Delegated Regultation published: new safety features for pharmaceuticals to arrive in three years

09.02.2016

Frankfurt am Main, February 9, 2016 – Today, the Delegated Regulation (EU) 2016/161 regarding the implementation of safety features on prescription drug packages was published in the Official Journal of the European Union. This marks the start of the three-year implementation period for all participants in the pharmaceutical supply chain. From February 9, 2019 onward, only prescription drugs that bear an individual serial number and whose intactness is clearly recognisable can be circulated in Germany.

“This is an important day for patient protection,” said Dr. Reinhard Hoferichter, spokesman for the board of directors of securPharm e. V., the stakeholder organisation, which is establishing a system for the authentication of pharmaceuticals in Germany. “Germany will continue to remain among the most secure markets for pharmaceuticals in the future. Starting now, the clock is ticking in terms of the implementation of these safety features.”

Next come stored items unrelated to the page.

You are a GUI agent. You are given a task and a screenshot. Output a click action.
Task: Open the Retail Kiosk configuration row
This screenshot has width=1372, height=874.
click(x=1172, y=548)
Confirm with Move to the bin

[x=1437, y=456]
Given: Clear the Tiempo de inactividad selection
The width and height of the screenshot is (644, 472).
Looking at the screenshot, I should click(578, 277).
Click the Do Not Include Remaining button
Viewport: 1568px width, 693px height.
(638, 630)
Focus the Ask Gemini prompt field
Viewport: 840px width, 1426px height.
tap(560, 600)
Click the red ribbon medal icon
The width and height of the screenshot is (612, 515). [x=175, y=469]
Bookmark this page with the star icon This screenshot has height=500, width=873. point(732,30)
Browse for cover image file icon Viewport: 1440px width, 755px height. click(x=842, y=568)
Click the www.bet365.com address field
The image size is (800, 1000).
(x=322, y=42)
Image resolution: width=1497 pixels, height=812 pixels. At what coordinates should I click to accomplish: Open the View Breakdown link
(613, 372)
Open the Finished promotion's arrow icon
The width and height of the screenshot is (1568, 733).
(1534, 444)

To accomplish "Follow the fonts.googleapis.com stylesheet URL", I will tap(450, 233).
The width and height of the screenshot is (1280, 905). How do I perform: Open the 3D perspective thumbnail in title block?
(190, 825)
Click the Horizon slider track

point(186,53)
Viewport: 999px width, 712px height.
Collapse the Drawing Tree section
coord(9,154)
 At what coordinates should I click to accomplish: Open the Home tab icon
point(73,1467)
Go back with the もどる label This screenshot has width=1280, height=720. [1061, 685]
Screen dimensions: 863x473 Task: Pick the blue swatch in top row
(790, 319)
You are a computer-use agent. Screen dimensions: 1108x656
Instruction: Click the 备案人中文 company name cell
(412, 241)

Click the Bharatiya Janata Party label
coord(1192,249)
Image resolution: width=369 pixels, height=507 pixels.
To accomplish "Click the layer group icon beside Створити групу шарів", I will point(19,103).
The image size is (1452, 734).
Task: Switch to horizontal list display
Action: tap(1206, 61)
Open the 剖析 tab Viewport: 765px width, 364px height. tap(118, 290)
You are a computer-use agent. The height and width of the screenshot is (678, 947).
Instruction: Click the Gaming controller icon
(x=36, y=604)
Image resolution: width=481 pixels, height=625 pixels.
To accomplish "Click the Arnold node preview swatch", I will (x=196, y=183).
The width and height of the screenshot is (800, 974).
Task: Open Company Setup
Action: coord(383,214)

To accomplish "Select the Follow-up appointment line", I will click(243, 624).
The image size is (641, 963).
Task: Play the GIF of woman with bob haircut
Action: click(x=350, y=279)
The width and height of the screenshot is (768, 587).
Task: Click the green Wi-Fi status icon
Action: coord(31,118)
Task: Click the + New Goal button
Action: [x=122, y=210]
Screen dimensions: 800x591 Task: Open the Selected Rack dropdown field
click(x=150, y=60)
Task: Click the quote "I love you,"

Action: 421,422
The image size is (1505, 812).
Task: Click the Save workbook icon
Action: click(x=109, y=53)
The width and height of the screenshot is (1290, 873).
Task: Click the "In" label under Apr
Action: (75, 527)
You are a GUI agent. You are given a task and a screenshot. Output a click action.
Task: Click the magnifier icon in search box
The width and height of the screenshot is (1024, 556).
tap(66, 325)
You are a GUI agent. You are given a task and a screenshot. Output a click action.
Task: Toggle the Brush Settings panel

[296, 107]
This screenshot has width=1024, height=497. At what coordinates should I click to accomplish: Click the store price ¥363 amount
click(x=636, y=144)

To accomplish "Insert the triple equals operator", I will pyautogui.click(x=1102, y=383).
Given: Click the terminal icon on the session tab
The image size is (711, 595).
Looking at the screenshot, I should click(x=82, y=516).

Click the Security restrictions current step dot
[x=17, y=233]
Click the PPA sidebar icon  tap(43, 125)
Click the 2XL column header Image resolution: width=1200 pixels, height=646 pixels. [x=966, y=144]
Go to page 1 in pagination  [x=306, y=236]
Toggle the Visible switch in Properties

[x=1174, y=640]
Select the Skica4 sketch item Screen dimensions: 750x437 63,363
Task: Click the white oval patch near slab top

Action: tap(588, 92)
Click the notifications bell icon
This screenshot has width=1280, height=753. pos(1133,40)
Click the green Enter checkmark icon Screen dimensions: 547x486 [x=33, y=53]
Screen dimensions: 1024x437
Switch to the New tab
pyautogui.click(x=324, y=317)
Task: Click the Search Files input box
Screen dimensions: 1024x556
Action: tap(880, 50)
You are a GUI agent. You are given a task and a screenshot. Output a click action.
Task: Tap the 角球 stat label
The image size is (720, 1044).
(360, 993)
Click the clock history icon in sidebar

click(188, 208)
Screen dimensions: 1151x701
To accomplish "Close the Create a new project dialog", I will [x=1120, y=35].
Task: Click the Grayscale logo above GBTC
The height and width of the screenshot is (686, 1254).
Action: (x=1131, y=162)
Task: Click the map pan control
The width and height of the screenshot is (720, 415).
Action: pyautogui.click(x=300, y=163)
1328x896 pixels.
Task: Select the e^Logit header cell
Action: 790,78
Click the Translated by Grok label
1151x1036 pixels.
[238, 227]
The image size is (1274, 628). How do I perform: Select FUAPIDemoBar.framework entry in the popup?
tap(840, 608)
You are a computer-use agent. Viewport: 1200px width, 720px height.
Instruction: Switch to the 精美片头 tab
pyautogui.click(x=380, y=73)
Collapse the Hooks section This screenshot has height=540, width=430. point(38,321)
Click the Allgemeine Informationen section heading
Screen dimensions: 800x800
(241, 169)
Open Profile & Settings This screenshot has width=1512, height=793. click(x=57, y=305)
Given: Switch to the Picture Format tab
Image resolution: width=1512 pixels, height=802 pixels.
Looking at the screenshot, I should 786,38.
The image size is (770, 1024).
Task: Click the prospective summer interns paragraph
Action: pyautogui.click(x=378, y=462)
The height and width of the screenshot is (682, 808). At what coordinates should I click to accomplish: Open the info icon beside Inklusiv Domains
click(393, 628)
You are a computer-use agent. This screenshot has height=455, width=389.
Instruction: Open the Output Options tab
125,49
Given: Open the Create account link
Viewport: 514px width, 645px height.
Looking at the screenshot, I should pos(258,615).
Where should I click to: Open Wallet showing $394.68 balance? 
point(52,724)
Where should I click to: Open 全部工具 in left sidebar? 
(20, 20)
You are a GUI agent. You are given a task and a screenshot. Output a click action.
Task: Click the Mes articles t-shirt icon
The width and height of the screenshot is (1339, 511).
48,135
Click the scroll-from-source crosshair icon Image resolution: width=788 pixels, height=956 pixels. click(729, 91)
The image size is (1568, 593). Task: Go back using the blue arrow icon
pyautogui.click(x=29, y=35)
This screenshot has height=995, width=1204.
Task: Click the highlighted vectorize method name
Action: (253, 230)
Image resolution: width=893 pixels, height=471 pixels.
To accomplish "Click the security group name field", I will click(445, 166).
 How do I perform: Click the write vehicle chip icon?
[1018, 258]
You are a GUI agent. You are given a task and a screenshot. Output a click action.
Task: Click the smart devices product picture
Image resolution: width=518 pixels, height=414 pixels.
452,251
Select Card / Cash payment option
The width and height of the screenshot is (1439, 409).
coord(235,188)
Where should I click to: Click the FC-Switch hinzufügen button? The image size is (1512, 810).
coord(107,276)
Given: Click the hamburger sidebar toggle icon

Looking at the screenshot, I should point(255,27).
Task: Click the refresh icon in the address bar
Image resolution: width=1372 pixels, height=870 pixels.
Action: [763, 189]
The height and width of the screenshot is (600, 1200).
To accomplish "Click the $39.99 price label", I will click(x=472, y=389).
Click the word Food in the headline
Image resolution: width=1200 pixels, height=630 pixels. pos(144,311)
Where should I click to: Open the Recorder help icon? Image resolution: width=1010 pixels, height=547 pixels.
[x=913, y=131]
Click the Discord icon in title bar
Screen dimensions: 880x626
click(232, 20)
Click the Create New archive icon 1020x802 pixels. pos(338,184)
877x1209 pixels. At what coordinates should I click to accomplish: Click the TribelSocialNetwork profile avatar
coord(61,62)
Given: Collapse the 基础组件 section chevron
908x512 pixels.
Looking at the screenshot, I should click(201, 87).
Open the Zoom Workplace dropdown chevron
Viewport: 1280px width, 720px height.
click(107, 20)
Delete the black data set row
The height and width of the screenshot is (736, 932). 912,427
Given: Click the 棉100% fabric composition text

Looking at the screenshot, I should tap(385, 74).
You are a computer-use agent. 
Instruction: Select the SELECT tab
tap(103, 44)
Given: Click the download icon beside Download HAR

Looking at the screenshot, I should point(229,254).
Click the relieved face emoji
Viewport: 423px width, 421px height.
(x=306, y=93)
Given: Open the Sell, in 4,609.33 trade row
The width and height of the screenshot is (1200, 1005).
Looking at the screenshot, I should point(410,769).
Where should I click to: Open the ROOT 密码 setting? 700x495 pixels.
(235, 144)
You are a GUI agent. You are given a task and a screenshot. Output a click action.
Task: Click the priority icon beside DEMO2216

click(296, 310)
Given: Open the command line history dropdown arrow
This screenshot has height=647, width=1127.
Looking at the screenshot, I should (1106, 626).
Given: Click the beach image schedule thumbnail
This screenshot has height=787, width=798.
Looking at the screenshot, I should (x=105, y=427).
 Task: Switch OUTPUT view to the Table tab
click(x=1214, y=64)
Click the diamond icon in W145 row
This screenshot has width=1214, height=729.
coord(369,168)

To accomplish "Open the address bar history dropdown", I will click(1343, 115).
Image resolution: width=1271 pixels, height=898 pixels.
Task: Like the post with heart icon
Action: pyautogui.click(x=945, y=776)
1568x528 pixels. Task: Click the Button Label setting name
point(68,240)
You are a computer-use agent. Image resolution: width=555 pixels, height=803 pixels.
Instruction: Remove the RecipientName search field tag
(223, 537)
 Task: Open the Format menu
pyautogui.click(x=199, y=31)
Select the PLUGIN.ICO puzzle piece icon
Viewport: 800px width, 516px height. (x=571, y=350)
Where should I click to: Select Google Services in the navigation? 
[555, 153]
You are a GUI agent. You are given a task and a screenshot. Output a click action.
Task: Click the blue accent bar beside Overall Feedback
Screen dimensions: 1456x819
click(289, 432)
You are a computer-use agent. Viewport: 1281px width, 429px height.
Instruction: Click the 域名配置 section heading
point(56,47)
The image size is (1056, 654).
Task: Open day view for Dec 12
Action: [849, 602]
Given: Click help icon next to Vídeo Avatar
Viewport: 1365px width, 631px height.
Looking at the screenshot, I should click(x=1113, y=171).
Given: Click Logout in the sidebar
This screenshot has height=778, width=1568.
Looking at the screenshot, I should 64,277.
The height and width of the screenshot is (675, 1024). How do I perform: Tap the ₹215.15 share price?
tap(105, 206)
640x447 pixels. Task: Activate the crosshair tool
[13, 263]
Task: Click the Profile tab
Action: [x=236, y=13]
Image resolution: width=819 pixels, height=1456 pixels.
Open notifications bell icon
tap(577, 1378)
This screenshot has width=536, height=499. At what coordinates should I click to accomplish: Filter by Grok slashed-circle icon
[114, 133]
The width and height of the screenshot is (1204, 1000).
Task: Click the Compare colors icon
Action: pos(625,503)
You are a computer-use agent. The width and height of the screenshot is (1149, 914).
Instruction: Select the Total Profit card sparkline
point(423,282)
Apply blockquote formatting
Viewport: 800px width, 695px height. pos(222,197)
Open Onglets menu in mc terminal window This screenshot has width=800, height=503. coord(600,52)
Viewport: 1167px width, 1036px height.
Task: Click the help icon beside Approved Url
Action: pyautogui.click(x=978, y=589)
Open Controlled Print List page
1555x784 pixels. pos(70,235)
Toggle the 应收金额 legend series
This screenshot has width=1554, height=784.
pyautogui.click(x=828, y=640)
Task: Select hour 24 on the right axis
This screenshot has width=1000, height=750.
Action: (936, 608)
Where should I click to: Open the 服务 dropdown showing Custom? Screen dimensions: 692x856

The objective of the Falsified Medicines Directive and the Delegated Regulation, which was published today, is patient protection. This will be accomplished with the new safety features to protect the legal supply chain against being penetrated by falsified pharmaceuticals. The Delegated Regulation complements the 2011 Counterfeit Medicines Directive with technical and organisational details for the implementation of the safety features.

The Delegated Regulation confirms the securPharm system in its cornerstones, such as the implementation by the national stakeholder organisations, the Data Matrix Code as data carrier, separate databases for pharmaceutical companies and pharmacies and an end-to-end verification system. For the end-to-end system, the pharmaceutical manufacturer generates the individual serial number during production of the pharmaceutical that renders each package unique and that will be verified in terms of its authenticity by wholesalers and pharmacies in the future. As of February 2016, more than 21 million packages have already been uploaded to the securPharm system.

While the requirements of the Delegated Regulation published today take into account the processes of the individual trade levels and identify pragmatic solutions, they also confront the pharmaceutical companies with technological and economic challenges. Management of the serial number, from generation and printing on the packaging to the successful transmission to the database, requires an adjustment of IT solutions and processes within the company.

Pharmaceutical wholesalers also play an important part in securing the legal supply chain. According to the Delegated Regulation, they are supposed to verify all pharmaceutical packages that are not supplied directly by the pharmaceutical companies or on their behalf. As a result, a wholesaler will authenticate each pharmaceutical package he purchases from another wholesaler or receives as a return from a pharmacy.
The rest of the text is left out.